Work instructions
In the records below, find the line that contains "The image size is (1140, 610)." and the line that contains "1097x843 pixels.". Set down exactly those lines and every line between them, and nothing more.

Provided data

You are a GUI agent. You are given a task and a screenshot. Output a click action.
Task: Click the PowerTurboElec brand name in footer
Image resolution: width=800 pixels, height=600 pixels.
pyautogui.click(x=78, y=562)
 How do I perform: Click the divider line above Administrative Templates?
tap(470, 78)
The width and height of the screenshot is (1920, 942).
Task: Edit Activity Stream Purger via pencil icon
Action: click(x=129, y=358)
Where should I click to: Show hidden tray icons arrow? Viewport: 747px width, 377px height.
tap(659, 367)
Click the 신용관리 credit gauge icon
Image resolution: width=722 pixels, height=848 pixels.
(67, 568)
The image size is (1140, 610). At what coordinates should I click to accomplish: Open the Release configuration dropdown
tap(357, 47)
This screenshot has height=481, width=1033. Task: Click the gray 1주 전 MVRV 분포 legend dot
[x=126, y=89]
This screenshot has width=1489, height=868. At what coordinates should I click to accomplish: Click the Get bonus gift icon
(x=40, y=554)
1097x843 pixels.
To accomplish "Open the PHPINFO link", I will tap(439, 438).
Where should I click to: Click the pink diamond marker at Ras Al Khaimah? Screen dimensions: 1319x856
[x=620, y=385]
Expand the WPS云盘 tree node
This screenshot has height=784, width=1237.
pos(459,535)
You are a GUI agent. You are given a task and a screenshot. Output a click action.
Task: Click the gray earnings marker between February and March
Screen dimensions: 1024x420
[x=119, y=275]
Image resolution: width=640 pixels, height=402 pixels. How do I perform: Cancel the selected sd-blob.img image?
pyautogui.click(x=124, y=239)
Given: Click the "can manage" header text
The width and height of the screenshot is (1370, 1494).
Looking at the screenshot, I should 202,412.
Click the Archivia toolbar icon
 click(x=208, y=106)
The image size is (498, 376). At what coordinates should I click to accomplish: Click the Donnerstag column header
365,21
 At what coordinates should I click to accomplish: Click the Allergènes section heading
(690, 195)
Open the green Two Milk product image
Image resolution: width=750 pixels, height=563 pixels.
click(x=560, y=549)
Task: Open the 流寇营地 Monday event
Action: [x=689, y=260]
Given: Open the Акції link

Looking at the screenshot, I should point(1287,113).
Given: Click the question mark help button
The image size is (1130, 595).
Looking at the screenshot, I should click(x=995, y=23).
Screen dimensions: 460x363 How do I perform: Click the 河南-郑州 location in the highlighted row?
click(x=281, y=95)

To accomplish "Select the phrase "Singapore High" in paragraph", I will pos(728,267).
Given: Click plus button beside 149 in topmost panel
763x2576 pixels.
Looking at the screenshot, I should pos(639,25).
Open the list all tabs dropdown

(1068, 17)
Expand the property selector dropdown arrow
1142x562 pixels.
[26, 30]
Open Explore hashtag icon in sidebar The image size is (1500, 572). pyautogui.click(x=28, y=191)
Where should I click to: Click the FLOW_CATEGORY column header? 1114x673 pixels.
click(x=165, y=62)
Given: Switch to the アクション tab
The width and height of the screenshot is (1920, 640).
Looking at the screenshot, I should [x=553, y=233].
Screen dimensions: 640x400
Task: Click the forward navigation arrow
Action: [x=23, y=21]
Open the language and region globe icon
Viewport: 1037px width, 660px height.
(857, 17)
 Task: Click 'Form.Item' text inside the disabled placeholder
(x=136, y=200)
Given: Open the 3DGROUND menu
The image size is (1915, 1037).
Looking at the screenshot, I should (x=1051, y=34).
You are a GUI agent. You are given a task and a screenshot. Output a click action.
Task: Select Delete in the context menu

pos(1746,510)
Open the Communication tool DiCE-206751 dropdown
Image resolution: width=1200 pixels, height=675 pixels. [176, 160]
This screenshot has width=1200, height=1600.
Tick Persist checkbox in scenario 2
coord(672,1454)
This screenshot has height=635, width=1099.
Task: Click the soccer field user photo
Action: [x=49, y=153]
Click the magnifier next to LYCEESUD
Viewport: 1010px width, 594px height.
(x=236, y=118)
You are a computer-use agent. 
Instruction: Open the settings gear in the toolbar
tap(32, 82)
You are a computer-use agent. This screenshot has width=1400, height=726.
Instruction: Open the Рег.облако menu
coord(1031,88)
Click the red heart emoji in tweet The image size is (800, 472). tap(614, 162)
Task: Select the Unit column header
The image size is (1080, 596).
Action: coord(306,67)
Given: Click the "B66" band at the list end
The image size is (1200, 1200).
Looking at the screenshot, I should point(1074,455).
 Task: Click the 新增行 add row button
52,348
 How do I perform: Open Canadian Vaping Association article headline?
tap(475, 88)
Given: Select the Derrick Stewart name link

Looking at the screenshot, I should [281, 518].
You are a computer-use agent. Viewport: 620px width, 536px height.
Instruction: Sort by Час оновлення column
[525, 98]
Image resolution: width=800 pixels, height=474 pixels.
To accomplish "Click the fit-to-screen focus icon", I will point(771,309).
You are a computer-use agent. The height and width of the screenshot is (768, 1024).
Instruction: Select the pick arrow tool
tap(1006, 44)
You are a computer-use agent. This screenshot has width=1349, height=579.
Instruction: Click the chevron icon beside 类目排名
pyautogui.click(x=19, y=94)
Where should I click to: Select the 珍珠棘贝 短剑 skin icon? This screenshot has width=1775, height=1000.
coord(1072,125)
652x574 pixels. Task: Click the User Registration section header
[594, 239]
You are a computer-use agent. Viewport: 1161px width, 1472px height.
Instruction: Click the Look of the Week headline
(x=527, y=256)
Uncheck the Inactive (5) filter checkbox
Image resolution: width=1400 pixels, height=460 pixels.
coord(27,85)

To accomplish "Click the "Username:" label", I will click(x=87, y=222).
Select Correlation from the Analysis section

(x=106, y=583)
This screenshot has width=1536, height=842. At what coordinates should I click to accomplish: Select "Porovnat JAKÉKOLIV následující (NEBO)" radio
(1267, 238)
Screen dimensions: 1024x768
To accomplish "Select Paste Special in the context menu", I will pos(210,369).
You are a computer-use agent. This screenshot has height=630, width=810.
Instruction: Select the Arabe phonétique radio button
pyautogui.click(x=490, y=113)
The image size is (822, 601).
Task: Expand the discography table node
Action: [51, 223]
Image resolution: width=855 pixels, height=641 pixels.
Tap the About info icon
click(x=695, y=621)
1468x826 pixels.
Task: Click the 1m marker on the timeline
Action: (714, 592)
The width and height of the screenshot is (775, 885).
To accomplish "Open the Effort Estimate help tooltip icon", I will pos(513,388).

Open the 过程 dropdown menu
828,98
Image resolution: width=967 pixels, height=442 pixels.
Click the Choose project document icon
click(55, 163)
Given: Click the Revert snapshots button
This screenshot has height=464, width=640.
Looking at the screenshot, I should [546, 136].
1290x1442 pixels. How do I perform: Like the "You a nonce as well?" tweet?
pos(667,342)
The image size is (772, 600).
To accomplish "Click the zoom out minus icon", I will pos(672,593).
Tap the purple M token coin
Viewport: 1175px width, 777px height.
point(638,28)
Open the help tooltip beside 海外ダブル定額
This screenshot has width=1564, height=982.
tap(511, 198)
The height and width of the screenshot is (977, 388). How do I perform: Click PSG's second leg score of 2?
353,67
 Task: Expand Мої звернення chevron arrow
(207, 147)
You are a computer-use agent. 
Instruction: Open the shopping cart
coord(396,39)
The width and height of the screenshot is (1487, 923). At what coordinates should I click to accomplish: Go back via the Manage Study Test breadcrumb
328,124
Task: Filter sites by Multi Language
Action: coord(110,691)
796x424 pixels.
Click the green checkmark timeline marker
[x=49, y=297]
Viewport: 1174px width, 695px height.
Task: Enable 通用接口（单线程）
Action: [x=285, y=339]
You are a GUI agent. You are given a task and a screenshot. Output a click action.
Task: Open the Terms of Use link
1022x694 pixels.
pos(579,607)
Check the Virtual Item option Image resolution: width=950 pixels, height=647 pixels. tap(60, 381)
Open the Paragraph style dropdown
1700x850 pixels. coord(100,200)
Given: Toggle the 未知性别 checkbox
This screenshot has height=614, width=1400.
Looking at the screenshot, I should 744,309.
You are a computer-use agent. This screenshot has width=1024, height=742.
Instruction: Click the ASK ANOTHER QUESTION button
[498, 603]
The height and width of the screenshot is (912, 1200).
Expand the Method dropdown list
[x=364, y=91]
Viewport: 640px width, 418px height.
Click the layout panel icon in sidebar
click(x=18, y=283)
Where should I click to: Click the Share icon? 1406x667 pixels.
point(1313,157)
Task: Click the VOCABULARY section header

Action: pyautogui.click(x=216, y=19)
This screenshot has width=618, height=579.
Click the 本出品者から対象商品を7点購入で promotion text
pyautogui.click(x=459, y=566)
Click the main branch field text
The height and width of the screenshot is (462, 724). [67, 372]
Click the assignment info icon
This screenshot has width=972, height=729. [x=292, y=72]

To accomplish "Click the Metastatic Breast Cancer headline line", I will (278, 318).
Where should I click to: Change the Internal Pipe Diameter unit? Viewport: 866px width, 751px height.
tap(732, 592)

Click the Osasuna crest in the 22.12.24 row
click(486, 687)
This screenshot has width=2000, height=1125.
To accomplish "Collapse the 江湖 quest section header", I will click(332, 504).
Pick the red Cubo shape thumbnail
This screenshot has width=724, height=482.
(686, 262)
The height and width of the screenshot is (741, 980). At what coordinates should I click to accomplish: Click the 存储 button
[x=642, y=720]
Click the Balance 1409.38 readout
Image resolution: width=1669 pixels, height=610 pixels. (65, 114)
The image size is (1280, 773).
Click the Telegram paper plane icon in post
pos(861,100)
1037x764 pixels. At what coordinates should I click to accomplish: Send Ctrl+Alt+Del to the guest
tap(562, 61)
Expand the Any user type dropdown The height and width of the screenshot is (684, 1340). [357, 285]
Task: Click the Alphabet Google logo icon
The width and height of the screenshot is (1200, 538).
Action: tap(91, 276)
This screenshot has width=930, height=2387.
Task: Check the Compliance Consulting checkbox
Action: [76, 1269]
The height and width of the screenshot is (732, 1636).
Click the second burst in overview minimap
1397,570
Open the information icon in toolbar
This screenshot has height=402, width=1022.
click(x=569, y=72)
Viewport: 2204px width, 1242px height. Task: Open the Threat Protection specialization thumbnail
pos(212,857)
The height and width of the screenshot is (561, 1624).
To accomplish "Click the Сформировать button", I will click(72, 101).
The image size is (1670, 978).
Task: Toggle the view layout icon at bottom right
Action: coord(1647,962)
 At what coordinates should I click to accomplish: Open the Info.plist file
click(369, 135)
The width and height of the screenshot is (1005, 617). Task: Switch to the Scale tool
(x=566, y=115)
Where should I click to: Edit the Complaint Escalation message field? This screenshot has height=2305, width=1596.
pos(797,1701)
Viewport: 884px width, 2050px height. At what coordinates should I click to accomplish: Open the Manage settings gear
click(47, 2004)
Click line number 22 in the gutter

Solution
The image size is (1140, 610). At what coordinates should I click to accomplish: Open the Release configuration dropdown
tap(357, 47)
This screenshot has height=481, width=1033. Task: Click the gray 1주 전 MVRV 분포 legend dot
[x=126, y=89]
This screenshot has width=1489, height=868. At what coordinates should I click to accomplish: Click the Get bonus gift icon
(x=40, y=554)
1097x843 pixels.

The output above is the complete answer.